The relationship we have with ourselves, is one that we should nurture, cherish and pay attention to; after all, it is the longest relationship we’ll ever have, and we are not able to truly appreciate who we are unless we know who we are.
Here I’d like to explain how you can learn to enjoy your own company and fall in love with the real you, which will enable you to:
- develop a stronger connection with your authentic self
- find out more about who you are
- learn to enjoy your own company
- give yourself more love so that you can flourish
You Must Spend Time Alone
Getting to know ourselves involves spending time alone, which is something that scares many people.
We are often so preoccupied with our family, friends and responsibilities that we don’t get much time alone, and as a result, many people feel awkward when they are on their own because they don’t quite understand who they are alone with.

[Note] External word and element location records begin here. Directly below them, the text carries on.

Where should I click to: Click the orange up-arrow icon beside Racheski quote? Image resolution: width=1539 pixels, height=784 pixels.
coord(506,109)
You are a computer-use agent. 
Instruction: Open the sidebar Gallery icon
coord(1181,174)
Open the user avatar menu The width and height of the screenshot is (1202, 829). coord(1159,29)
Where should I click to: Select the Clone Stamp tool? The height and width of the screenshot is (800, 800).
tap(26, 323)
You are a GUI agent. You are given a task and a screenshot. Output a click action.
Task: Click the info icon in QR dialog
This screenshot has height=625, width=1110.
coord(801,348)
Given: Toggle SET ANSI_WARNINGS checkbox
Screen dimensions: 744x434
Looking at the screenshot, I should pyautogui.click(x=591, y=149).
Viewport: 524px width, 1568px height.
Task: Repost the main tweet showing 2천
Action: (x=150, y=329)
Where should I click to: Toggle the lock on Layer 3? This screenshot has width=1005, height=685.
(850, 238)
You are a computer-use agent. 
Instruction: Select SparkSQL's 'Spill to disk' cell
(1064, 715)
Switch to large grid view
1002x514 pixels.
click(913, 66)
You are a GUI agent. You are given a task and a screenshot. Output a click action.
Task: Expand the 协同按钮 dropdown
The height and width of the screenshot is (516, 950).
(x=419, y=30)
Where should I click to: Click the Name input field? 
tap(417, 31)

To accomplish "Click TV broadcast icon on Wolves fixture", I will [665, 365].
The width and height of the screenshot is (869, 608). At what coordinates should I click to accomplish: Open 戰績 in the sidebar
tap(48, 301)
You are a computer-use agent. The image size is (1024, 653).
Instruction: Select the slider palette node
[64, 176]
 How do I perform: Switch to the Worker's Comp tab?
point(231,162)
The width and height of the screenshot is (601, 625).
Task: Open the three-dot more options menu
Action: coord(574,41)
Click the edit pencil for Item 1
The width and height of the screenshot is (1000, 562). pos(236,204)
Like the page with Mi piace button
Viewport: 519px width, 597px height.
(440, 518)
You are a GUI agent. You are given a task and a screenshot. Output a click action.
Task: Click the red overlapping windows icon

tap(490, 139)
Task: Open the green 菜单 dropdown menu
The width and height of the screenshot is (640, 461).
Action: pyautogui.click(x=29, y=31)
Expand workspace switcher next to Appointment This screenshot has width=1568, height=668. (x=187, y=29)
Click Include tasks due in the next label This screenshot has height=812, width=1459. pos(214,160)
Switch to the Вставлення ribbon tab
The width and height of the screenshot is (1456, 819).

If we take time out to get to know ourselves, it’s possible to gain a true understanding of who we are and we can then learn to love who we are. But when we are always surrounded by the presence of others, it can be really difficult to tap into our higher self.
When we are on our own, it helps us understand what’s going on on the inside; because too often we concentrate on the outside of our lives.
Get In Touch With The Authentic Self
We are able to connect with ourselves best when we are in a state of presence.
Being present means paying attention to the moment, rather than our thoughts. When we’ve constantly got thoughts running through our mind, it is impossible to delve into the authentic self because we are so locked in thinking about things that are irrelevant to what’s happening now.
There are a number of ways to create present moment awareness, some noted here, but I find the most helpful method is focusing on my surroundings. When I want to be present, I take moments to look around wherever I am, most often when I am in the garden amongst nature, and I really take it in.
If we are present and listening, it’s quite possible we’ll hear what the soul has to say because there is no distraction by thought.
Journaling is another good way to find out more about ourselves; you don’t have to be a writer or interested in a certain topic to be able to journal – you just need to put pen to paper and lose yourself in words. Don’t think too much into it and don’t think about what you’re going to write first, be present in the moment when the writing starts and see where it goes.
I’ve been jotting down my inner feelings for the last few years, and it has helped me enormously to make sense of everything in my life and work out what’s bothering me, what’s going well and what needs to change. I hope it helps you too!
Love Thy Self
Enjoying our own company is a key part of self-love; if you don’t like being alone, it’s possibly a sign that you need to learn to love yourself more so that you can enjoy being in your own company.
Loving ourselves means focusing less on those awful thoughts; the ones where we put ourselves down and we look at our bodies and point out flaws. The ones where we think of all the awful things we may have said or done in the past. Those are the kinds of thoughts that push us further away from our true self. And besides, if those are the types of thoughts you are having when you are alone, it’s no wonder you don’t like being on your own.
When we are kind to ourselves and we feed our mind with positive and uplifting thoughts, we begin to notice all of our beautiful qualities, and alone time then becomes a pleasant experience because at that point, we have learned to love who we are alone with.
I use affirmations every single day to assist me in my personal self-love journey. Affirmations have helped me heal many insecurities and have recreated the nature of my self-talk. I now think loving thoughts about myself, rather than put myself down, and this has made a huge impact to both the inner and exterior of my life.
If you’re new to affirmations, try the One Month Affirmation Challenge.
Choose Your Company Wisely
Being with other people can be exhausting, especially if they are negative, and we may not realise just how much this can impact us emotionally. People who are always complaining, scaremongering, or living in a victim role, are particularly difficult to be around. That’s not to say they are bad people, they are just not as evolved on the spiritual path, which means they focus on the negatives rather than the positives, and on the future and past rather than the present.
I myself am very empathetic, which means I easily pick up on other people’s energy; because of this, I have to choose my company wisely. As I learn more about myself, I try to set healthier boundaries and prioritise spending time alone rather than with someone who rubs off on me in a negative way. It’s good to be with good company, but if I had to choose between being alone or with people who drain my energy, I’d pick myself.
When you begin to spend time alone and enjoy your own company, you’ll start to value your time more, and when you give yourself to others; you’ll want it to be a positive experience for you.
I’ve learned to love my own company and I’m also on a life-long journey of self-love – will you join me?